Духовная неустроенность и есть наша настоящая национальная болезнь, рассудить которую возможно, лишь проникнув в глубину народной души. Такого масштаба национальной темой стала в русской прозе тема лагерная. Но мемориал лагерных книг, остов духовный современности, обратился в одинокие камни. Лагерная проза оказалась осмыленной только в массовом потоке разоблачений и горьких правд, а могла быть раскрытой только в своей сложности.
Каждая книга была неполной, в ней не хватало именно всей правды, как по Солженицыну - "не все увидел, не все вспомнил, не обо всем догадался", потому вглуби лагерной темы книги порой отчаянно расходились, спорили. Каждая книга, устроенная куда сложней, чем документ или свидельство, заключала в себе психологический тип, характер - свой атом неуничтоженного человека, и свою неповторимую культуру - из многослойности жизни.
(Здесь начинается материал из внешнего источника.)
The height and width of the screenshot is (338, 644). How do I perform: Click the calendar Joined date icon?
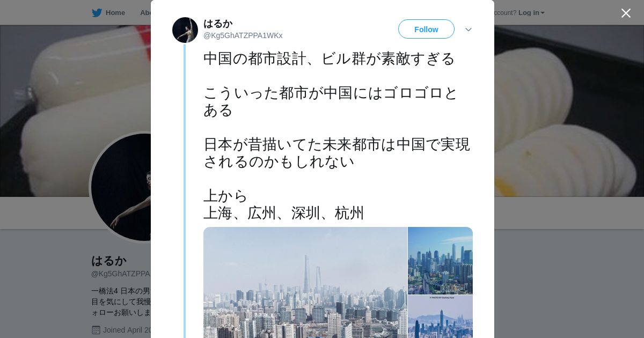[96, 330]
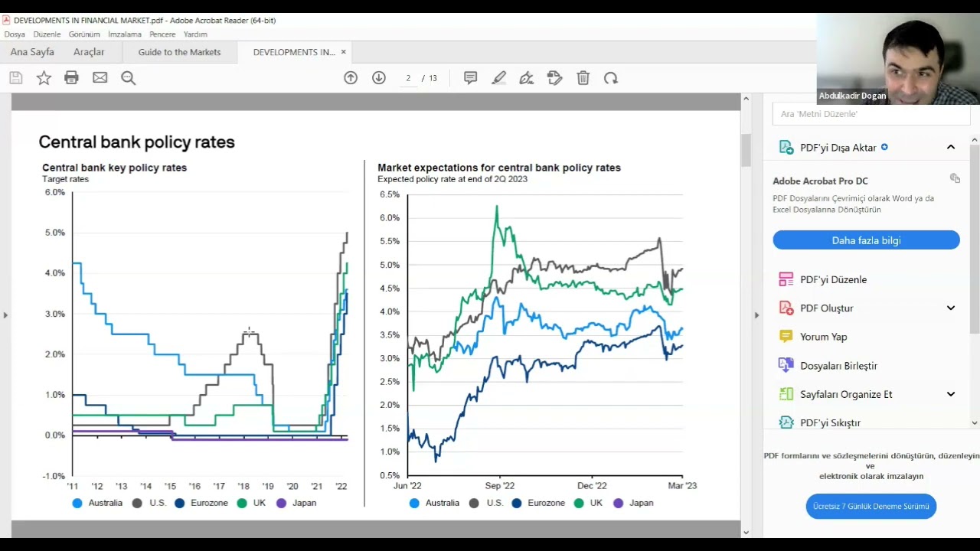Image resolution: width=980 pixels, height=551 pixels.
Task: Expand the PDF Oluştur options chevron
Action: 951,308
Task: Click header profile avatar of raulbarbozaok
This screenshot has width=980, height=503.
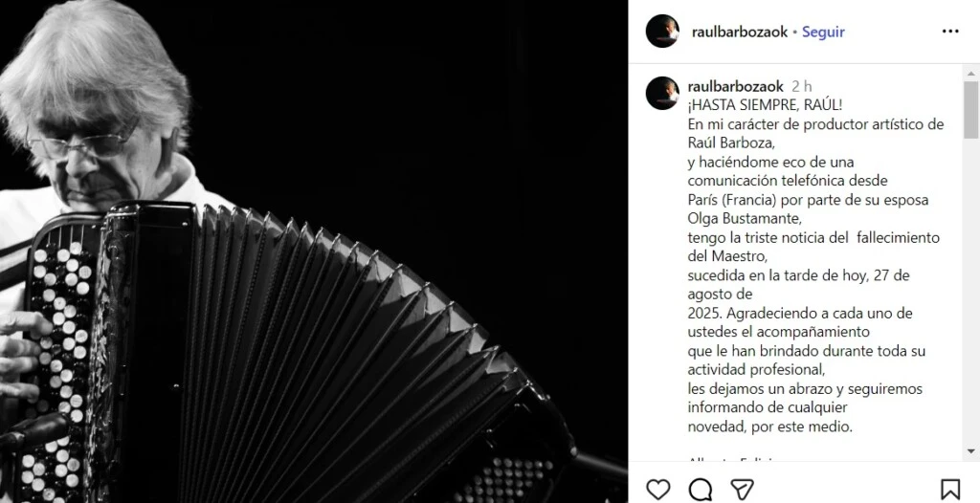Action: pyautogui.click(x=662, y=32)
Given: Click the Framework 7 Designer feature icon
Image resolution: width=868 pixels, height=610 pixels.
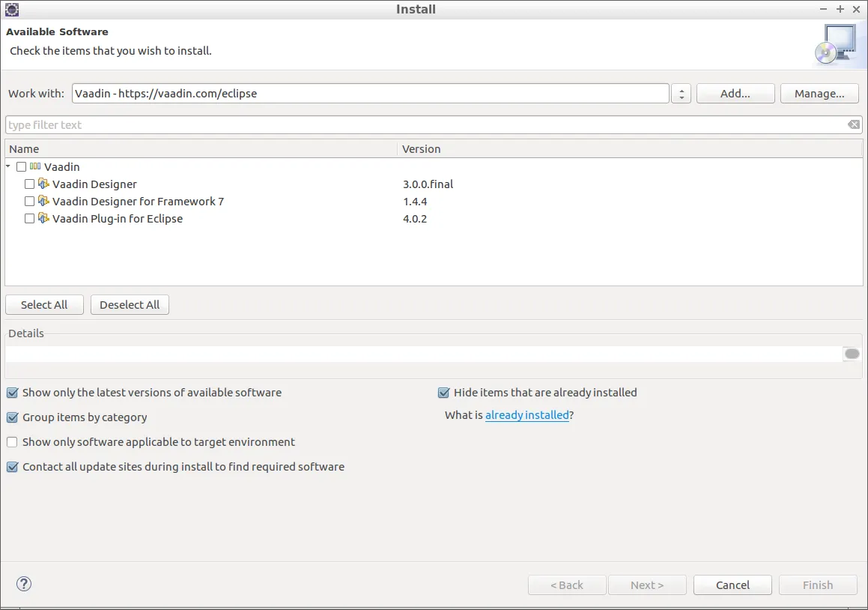Looking at the screenshot, I should pos(43,201).
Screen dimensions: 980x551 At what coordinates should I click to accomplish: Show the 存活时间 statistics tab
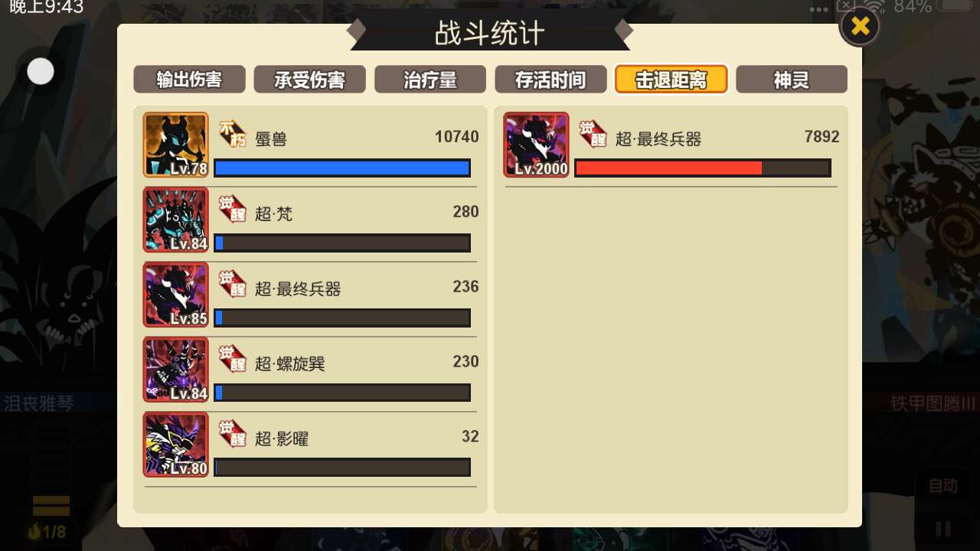550,80
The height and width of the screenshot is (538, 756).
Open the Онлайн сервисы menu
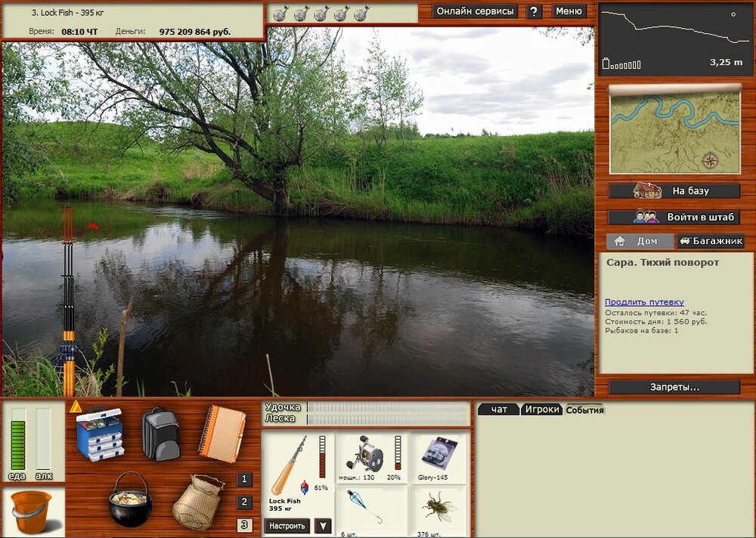(x=476, y=11)
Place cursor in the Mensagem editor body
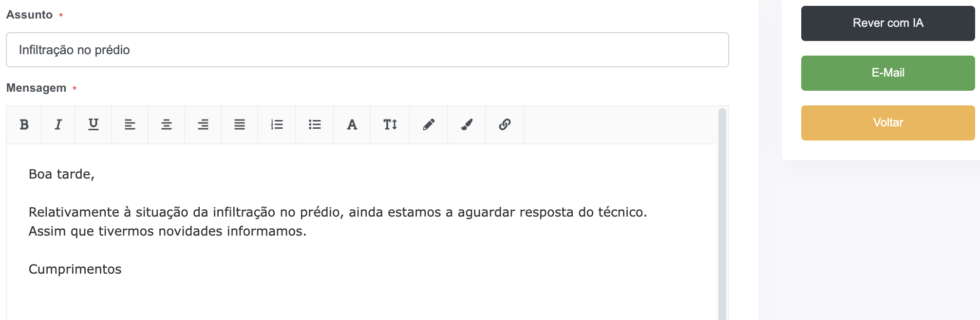Image resolution: width=980 pixels, height=320 pixels. point(341,220)
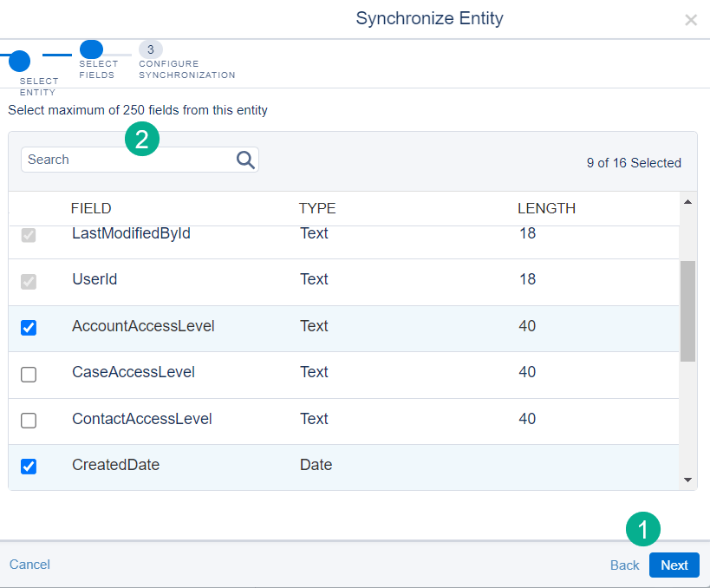Click the LENGTH column header
Image resolution: width=710 pixels, height=588 pixels.
(546, 208)
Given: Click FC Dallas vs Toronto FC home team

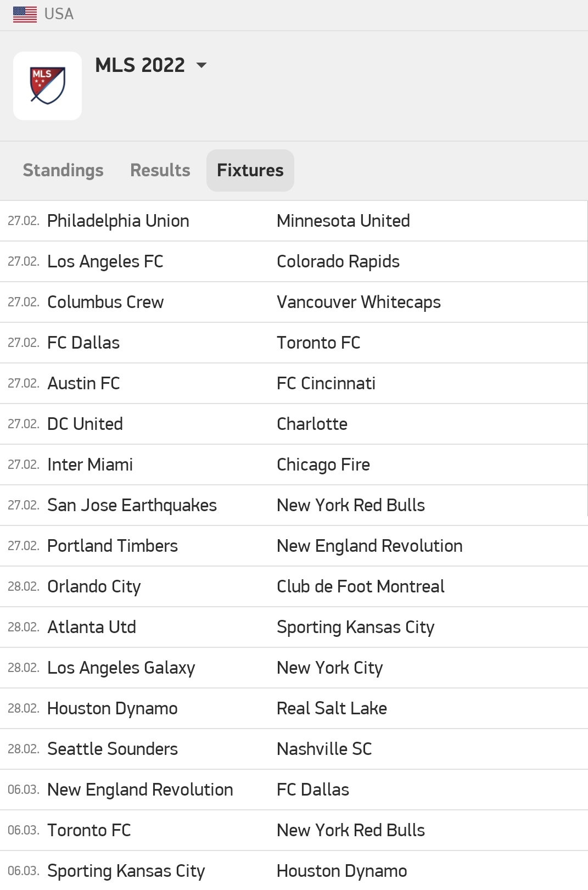Looking at the screenshot, I should (x=83, y=343).
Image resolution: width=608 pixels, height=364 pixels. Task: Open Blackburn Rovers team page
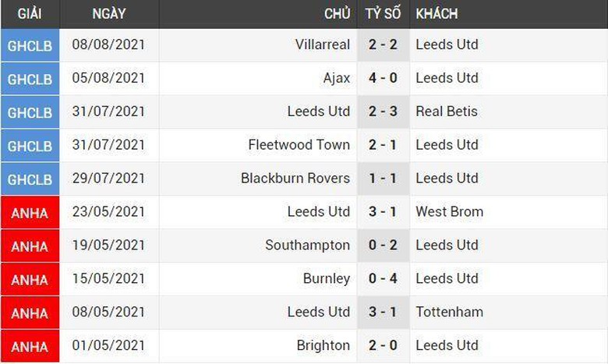pyautogui.click(x=295, y=178)
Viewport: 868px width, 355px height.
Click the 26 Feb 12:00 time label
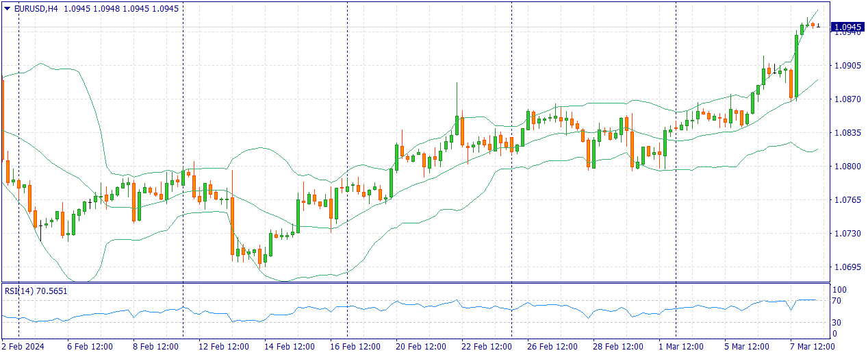point(551,346)
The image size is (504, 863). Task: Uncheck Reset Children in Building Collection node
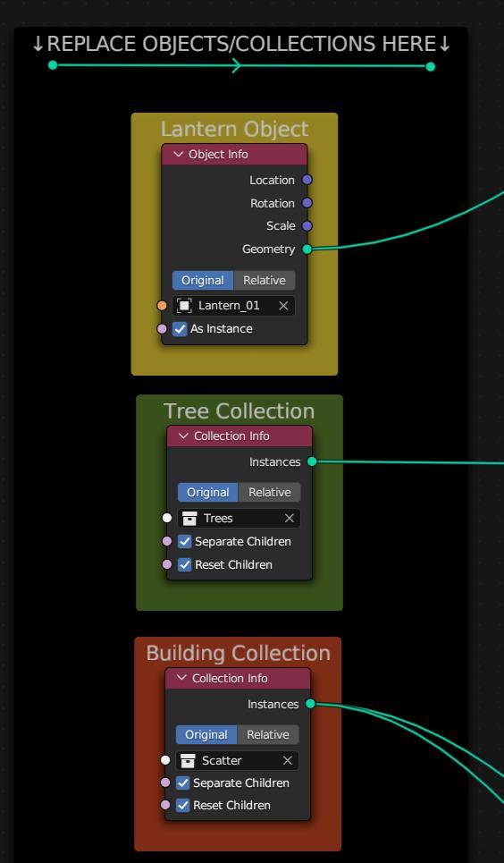coord(182,805)
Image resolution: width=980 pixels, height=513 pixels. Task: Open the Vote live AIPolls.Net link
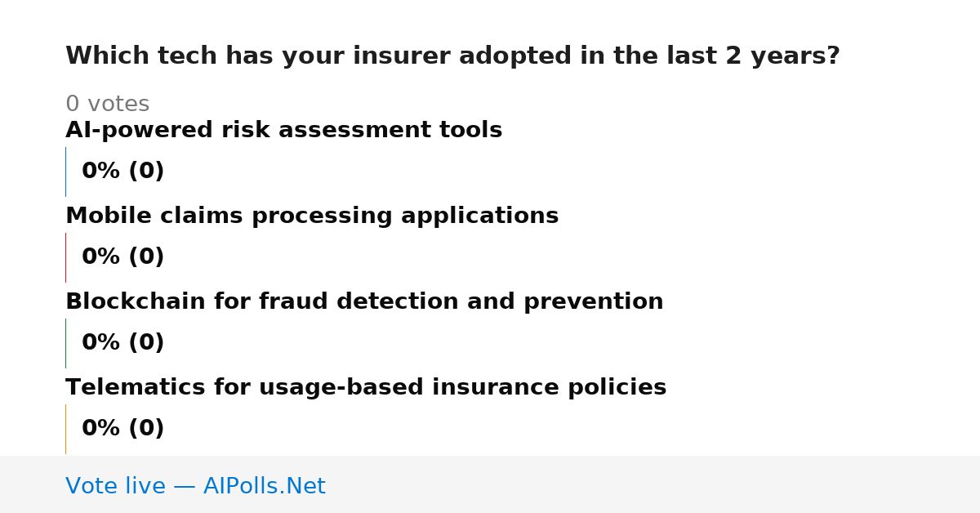(x=195, y=486)
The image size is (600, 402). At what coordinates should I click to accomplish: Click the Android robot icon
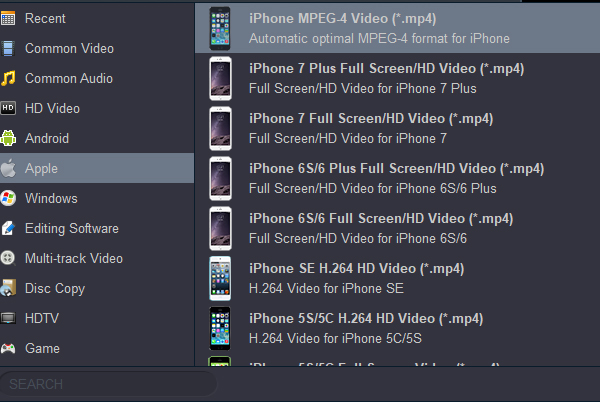pyautogui.click(x=9, y=138)
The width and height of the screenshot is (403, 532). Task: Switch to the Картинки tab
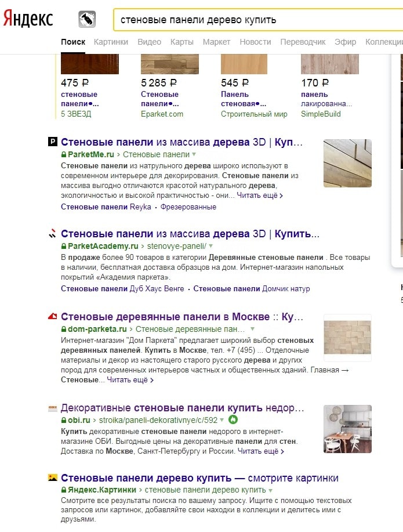111,42
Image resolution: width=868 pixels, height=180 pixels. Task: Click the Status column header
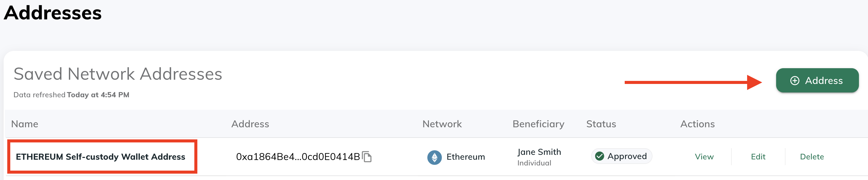click(x=601, y=124)
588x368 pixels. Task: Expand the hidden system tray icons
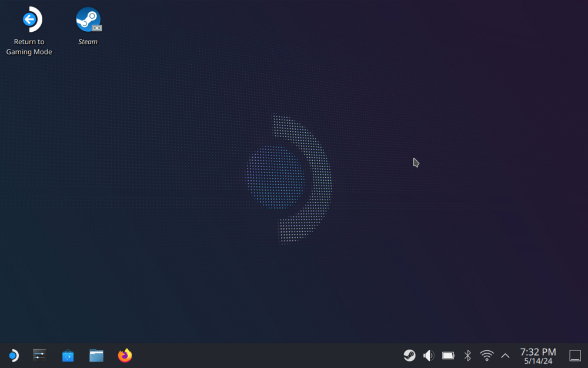pyautogui.click(x=505, y=356)
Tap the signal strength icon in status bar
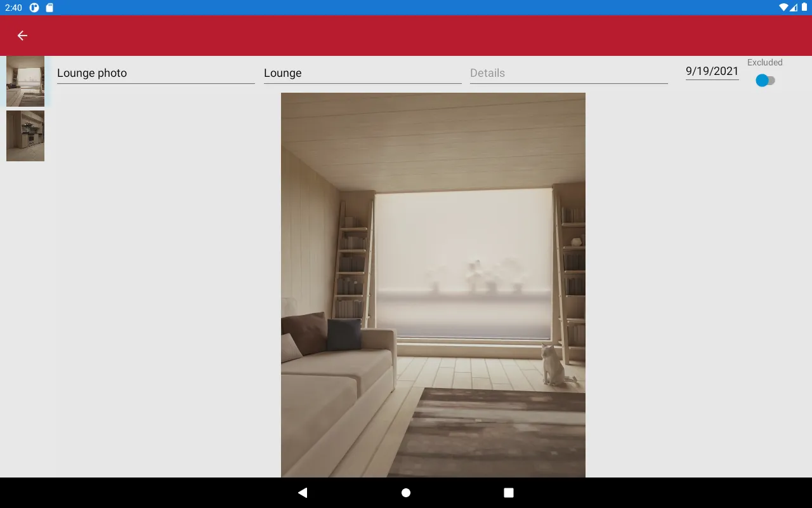Viewport: 812px width, 508px height. coord(794,7)
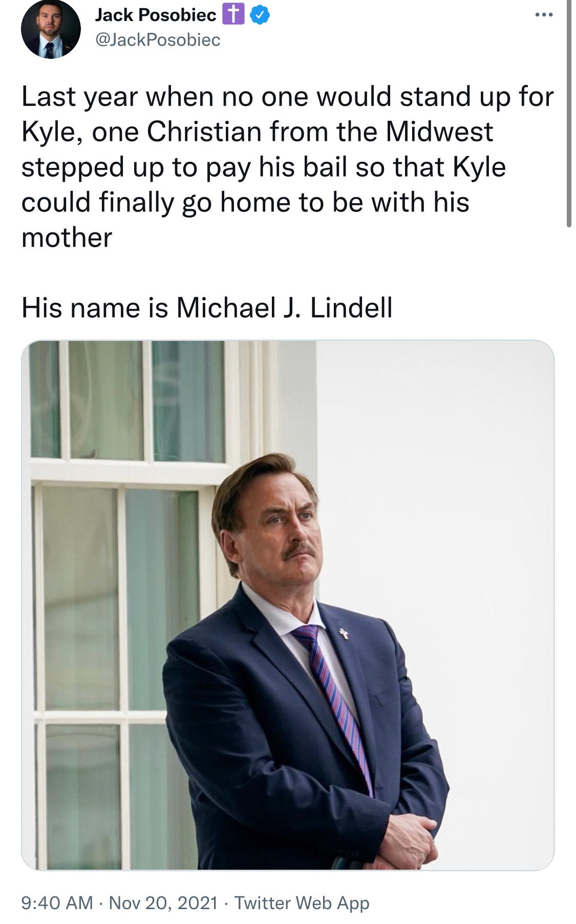Click the line "His name is Michael J. Lindell"
The image size is (576, 924).
pyautogui.click(x=207, y=308)
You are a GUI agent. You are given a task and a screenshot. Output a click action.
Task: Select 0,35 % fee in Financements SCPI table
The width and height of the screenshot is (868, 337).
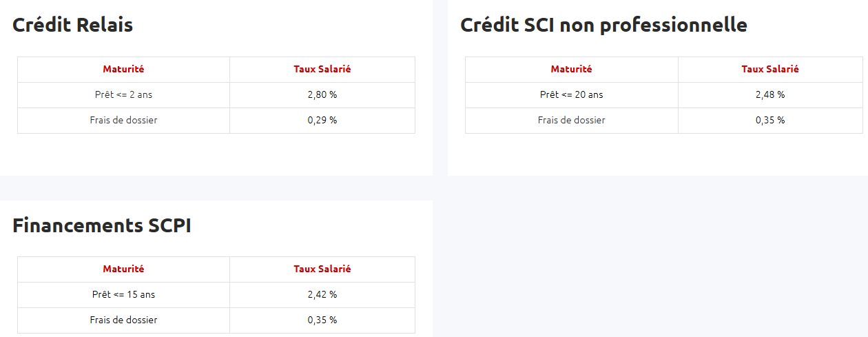[322, 320]
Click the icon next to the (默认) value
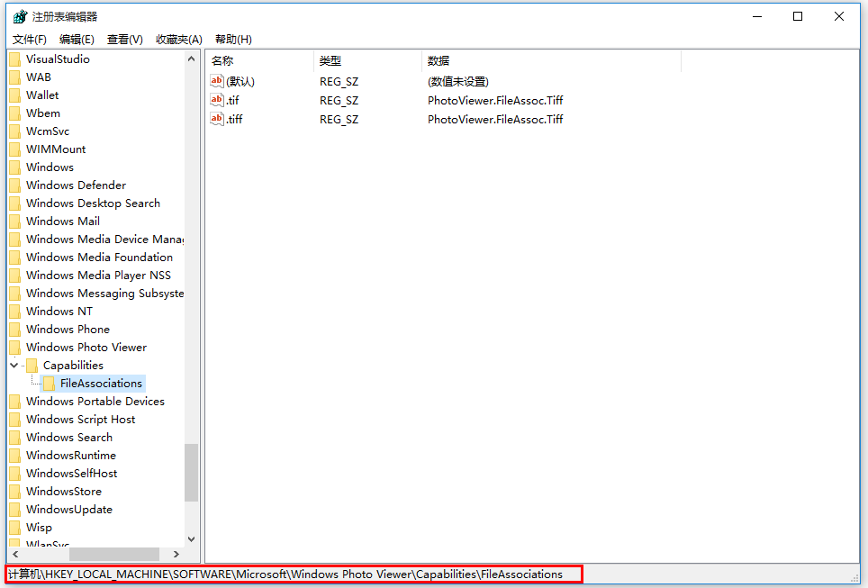Screen dimensions: 868x588 216,81
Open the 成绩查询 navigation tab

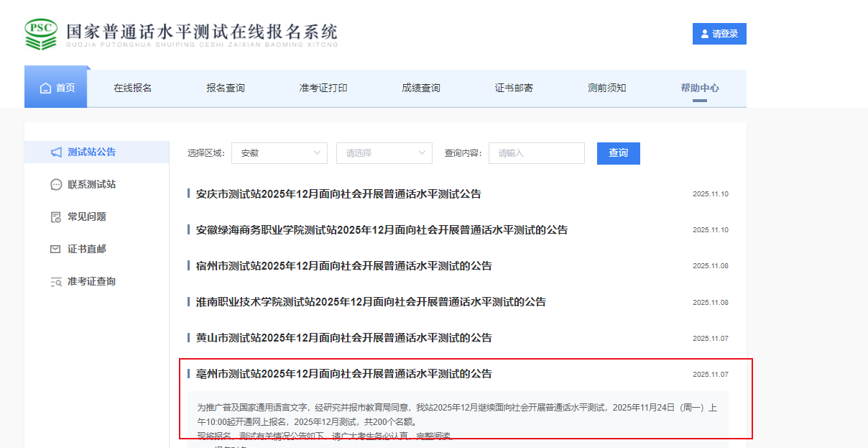pyautogui.click(x=421, y=88)
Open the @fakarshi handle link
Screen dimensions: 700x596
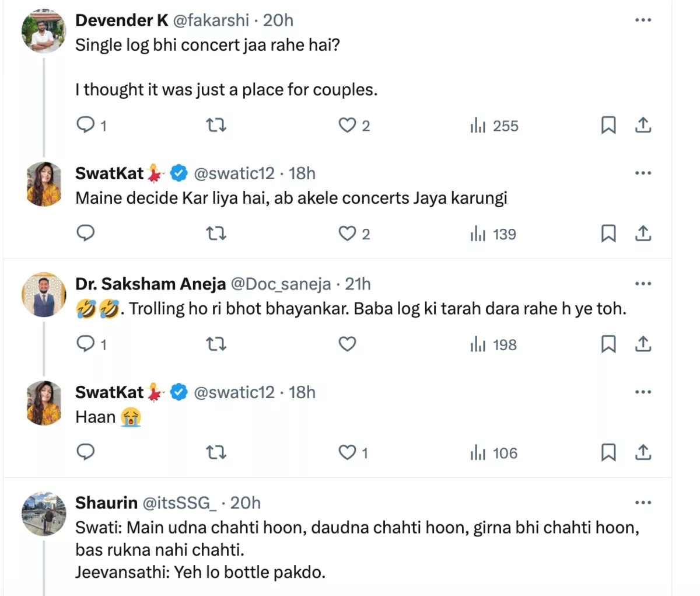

Что писала партийная интеллигентка, того не вышло б на бумагу из души дворянки. Каторга оказывалась противоречивей, социальней в своем устройстве, и социальное расслоение было даже разительней на каторге, чем в советском мирке. Сам "cоветский человек" прозябал одиноким уродом на каторге - и первая ж весточка в литературе, "Один день Ивана Денисовича", была весточкой о непогибшем русском человеке. Много сказано, что этот тип, мужицкий, крестьянский, оказался привлекательным и даже разрешенным в советское время для художников. Но в лагерной прозе обнаружился не один русский мужик, а русский народ; всплыла на поверхность не разбитая амфорка, а вся затонувшая в революции Атлантида. Обнаруженные уже Солженицыным исторические для русского народа вопросы были яростно заглушены советской пропагандистской машиной, а сам он - выслан из страны.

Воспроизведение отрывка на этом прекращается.